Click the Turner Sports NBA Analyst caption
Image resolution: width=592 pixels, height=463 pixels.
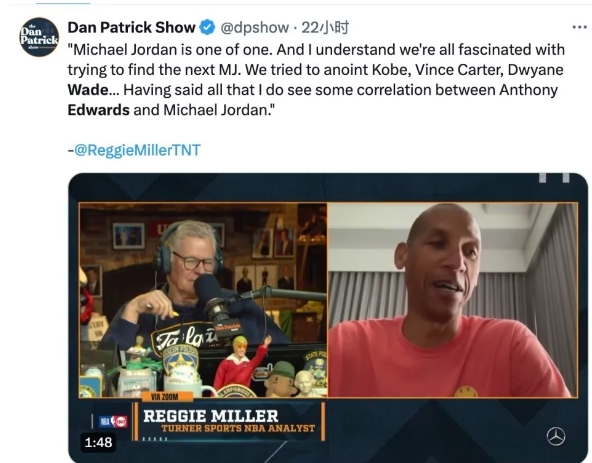(238, 428)
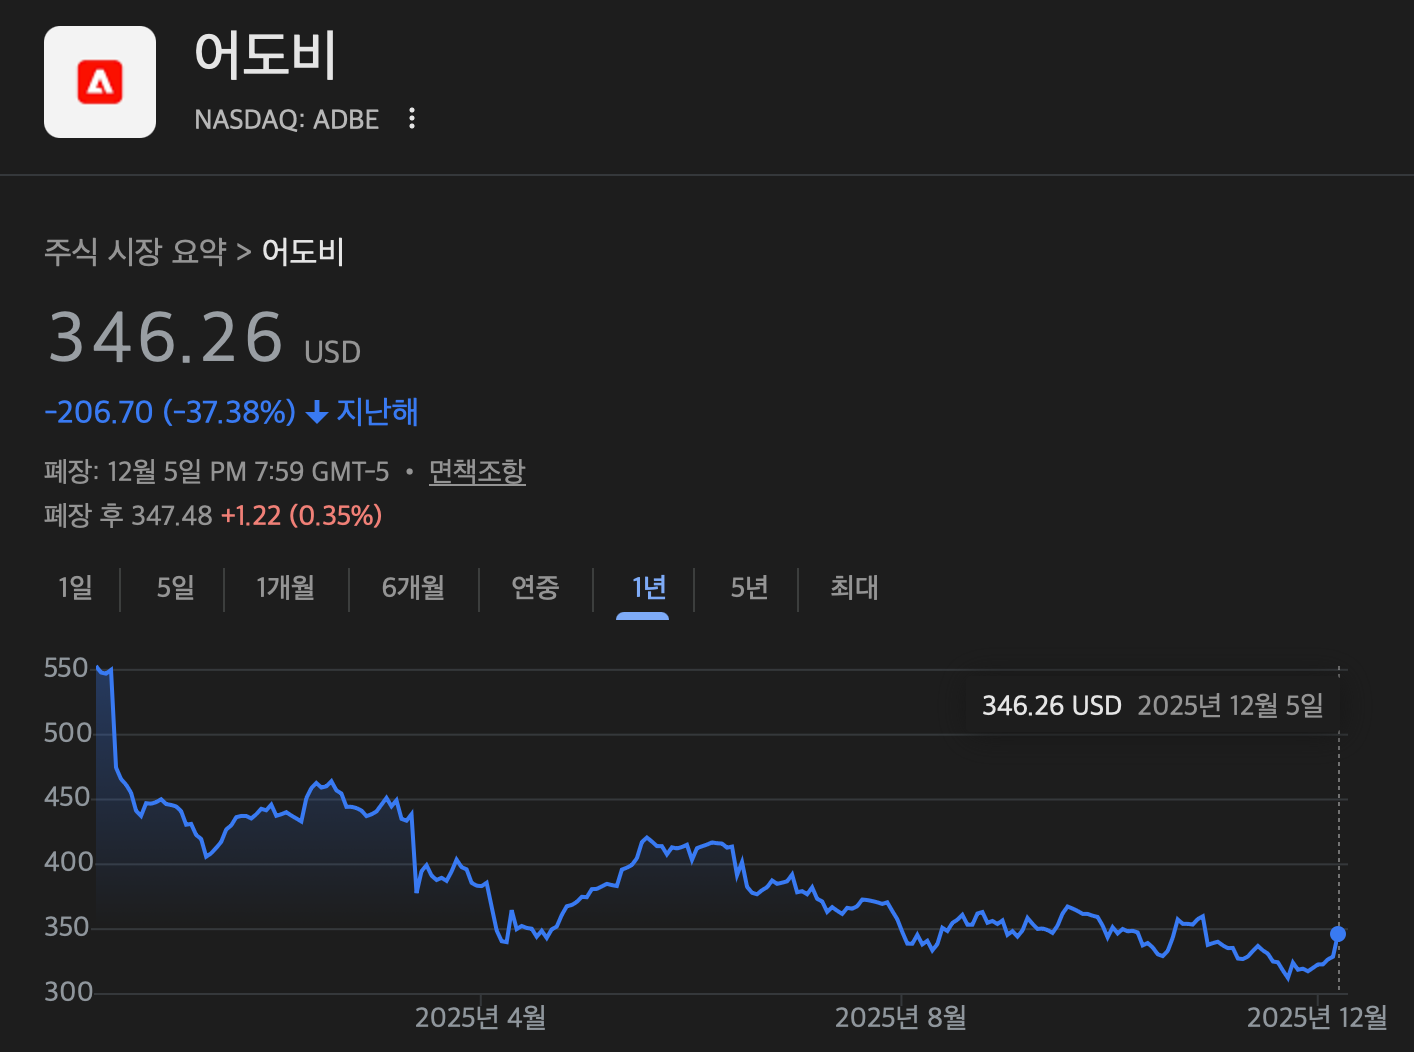This screenshot has width=1414, height=1052.
Task: Click the 2025년 12월 axis label
Action: [1317, 1018]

________________

PROBLEM REQUIREMENTS:
Each record above must be retyped exactly as given, with the images excluded.

EXERCISE RESULT:
Click the Turner Sports NBA Analyst caption
Image resolution: width=592 pixels, height=463 pixels.
(238, 428)
This screenshot has width=1414, height=1052.
Task: Click the 2025년 12월 axis label
Action: [1317, 1018]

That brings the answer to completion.